Why is the link function of Binomial distribution in generalized linear model (GLM) logit?
The link function for a Binomial distribution in a generalized linear model is the logit because it is the canonical link that ensures the linear predictor operates on the same scale as the natural parameter of the exponential family distribution, thereby providing mathematical elegance and desirable statistical properties. The Binomial distribution, when expressed in its exponential family form, has a natural parameter that is the log-odds of success, which is precisely what the logit function defines: logit(p) = log(p/(1-p)). This canonical correspondence simplifies the estimation process, as it makes the sufficient statistic equal to the data itself and often leads to concave likelihood functions, ensuring unique maximum likelihood estimates. From a purely mechanistic standpoint, using the logit ensures the model's linear predictor, η = Xβ, maps directly onto the unbounded real number line, while the inverse link (the logistic function) constrains the model's output to a valid probability between 0 and 1. This is a fundamental requirement, as probabilities must remain within this interval for all possible values of the input variables and estimated coefficients.

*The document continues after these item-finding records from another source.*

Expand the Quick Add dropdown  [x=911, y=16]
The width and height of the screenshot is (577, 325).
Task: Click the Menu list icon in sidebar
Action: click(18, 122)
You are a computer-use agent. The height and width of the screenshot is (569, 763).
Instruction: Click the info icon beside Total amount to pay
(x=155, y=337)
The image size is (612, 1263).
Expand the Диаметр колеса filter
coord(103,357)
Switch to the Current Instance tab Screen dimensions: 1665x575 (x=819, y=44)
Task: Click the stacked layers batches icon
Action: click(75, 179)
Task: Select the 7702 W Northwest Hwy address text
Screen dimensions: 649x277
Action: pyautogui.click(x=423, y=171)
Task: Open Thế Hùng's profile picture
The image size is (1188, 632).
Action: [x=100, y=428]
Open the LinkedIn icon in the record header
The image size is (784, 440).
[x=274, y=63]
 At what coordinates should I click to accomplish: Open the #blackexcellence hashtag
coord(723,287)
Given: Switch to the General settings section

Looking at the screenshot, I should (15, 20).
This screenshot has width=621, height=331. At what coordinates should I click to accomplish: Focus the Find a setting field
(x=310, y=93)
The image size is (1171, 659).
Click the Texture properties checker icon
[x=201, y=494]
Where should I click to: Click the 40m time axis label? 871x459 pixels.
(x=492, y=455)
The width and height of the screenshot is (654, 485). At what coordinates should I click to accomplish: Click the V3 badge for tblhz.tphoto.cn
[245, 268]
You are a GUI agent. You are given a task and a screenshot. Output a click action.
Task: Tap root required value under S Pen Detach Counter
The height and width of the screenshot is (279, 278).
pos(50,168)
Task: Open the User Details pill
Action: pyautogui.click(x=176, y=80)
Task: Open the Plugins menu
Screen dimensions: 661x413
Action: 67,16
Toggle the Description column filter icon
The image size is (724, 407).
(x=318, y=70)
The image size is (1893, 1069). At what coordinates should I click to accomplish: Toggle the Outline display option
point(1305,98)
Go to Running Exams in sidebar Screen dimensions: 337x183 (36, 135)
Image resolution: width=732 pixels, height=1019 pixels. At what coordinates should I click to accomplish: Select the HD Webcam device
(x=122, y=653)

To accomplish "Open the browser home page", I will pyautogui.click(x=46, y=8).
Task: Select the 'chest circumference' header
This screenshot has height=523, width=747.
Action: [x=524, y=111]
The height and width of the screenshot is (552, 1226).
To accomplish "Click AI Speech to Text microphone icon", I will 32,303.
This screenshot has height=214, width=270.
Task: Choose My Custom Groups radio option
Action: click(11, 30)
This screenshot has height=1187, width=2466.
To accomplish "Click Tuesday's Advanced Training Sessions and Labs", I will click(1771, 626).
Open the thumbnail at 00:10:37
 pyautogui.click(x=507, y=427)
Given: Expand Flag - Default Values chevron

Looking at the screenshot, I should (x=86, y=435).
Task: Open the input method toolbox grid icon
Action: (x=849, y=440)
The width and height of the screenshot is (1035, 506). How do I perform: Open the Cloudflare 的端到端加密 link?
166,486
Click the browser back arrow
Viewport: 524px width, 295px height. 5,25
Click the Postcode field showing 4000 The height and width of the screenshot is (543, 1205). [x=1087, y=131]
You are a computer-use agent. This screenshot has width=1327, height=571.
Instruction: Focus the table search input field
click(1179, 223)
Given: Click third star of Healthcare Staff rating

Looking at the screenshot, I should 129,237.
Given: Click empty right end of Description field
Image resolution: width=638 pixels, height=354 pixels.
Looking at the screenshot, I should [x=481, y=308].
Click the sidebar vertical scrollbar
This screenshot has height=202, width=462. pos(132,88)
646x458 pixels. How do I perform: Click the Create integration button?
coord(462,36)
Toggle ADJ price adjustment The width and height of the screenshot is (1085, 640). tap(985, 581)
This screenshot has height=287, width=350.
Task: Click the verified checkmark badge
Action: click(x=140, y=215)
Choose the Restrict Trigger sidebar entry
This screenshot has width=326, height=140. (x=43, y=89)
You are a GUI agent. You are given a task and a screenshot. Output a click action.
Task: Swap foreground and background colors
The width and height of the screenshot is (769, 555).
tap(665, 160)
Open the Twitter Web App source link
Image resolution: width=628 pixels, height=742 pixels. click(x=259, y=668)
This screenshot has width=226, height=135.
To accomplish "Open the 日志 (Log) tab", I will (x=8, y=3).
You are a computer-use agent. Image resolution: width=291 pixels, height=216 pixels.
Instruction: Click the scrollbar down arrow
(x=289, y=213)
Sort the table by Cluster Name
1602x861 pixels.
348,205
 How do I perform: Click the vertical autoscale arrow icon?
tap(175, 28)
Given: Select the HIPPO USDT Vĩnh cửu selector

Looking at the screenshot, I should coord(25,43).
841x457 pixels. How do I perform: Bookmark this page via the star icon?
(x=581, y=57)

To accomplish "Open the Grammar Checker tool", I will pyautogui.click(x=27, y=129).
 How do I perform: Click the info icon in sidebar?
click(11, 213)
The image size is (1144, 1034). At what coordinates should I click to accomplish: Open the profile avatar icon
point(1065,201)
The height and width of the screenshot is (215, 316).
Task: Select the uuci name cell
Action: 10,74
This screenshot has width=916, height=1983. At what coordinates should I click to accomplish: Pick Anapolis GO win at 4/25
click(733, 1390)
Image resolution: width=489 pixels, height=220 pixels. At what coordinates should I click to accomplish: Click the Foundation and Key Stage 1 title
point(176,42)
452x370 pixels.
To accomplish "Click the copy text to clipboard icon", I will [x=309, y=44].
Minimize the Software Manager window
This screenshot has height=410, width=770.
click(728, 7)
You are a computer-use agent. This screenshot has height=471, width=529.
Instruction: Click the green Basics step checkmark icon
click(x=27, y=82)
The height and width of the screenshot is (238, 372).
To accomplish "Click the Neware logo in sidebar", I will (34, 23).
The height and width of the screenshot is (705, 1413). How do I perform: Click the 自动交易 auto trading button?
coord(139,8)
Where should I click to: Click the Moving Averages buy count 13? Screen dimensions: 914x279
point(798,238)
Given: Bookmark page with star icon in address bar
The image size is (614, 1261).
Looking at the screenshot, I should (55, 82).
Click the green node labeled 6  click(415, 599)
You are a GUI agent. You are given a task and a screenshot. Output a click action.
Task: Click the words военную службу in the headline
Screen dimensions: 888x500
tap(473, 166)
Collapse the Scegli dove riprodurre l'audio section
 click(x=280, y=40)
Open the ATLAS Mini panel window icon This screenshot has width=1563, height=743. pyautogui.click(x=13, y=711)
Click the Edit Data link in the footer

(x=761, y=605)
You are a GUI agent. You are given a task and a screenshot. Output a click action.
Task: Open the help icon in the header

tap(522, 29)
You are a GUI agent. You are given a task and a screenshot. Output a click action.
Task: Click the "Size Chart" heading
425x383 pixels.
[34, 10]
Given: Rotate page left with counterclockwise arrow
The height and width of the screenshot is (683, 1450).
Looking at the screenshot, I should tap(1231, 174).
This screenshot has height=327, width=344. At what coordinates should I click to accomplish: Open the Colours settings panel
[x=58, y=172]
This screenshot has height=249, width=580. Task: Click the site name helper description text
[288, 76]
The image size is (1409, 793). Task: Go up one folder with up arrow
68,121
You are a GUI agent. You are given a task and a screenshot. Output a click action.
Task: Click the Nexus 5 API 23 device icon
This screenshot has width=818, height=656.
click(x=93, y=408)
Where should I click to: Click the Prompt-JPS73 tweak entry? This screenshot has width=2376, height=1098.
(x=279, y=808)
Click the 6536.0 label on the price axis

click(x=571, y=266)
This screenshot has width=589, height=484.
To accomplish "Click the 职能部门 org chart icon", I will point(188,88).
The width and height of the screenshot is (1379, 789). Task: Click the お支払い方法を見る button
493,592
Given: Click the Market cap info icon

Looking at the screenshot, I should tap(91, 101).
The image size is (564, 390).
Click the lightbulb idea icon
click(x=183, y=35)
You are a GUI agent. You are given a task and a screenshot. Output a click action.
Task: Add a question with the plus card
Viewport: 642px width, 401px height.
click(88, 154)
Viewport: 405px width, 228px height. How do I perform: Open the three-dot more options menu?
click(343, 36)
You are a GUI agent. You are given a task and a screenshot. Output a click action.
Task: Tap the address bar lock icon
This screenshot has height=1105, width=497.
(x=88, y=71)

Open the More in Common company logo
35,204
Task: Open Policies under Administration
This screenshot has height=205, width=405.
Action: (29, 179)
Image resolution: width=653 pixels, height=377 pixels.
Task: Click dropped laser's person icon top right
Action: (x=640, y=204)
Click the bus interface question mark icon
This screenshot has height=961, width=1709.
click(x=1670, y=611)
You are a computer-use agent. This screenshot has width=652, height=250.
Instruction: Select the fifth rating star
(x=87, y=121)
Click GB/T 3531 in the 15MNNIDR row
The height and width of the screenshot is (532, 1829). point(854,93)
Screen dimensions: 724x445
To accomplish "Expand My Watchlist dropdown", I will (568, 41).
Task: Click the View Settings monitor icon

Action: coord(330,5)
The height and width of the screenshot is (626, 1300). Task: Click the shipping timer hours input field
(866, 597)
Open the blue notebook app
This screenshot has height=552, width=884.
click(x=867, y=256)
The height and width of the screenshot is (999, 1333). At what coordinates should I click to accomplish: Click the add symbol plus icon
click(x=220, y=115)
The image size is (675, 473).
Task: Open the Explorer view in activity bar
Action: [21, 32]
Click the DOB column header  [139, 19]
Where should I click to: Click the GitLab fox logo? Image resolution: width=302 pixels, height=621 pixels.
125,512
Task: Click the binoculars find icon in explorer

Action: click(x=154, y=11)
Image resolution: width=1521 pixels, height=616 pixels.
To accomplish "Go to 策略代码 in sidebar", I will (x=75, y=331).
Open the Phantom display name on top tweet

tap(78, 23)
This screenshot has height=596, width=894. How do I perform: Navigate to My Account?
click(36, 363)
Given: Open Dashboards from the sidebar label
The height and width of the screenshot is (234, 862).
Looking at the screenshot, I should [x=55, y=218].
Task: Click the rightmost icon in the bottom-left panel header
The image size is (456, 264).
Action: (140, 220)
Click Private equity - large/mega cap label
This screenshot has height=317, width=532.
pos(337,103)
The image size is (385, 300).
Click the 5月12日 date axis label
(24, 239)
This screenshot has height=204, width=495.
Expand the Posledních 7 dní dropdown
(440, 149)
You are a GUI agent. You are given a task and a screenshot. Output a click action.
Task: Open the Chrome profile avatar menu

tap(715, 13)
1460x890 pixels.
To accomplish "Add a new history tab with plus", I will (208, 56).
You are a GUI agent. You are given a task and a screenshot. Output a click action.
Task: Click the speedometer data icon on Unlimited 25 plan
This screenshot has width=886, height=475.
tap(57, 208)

Beyond mathematical convenience, the logit link offers a compelling interpretation rooted in the theory of odds and multiplicative effects. A unit change in a predictor variable corresponds to an additive change in the log-odds of the outcome, which translates to a multiplicative change in the odds themselves. This provides a stable and interpretable metric for analyzing the influence of covariates, particularly in fields like epidemiology or social sciences where relative risk or odds ratios are standard. While other link functions like the probit or complementary log-log can also map the linear predictor to the unit interval, the logit's interpretation via odds ratios is often more intuitive for practitioners. Furthermore, the symmetry of the logit function around p=0.5 means that the effect of increasing a predictor on the probability is mirrored when moving from a high probability to an even higher one, as it is when moving from a low probability to a slightly higher one, a property not shared by asymmetric links.
The choice of the logit is not merely a default but is reinforced by its computational stability and the widespread availability of efficient iterative reweighted least squares algorithms for fitting logistic regression models. The canonical link yields second-order efficiency and simplifies the derivation of the Fisher information matrix. However, it is critical to note that the logit is not an obligatory choice; it is a model assumption. If the true relationship between the linear predictor and the probability does not follow a logistic shape, the model will be misspecified. For instance, dose-response relationships with thresholds may be better modeled with a probit, and duration models where events occur only after an elapsed period may suit the complementary log-log. Therefore, the justification for the logit is a blend of theoretical alignment with the Binomial distribution's structure, practical interpretability, and historical prevalence, but its application always requires validation against the empirical data and the substantive context of the research question.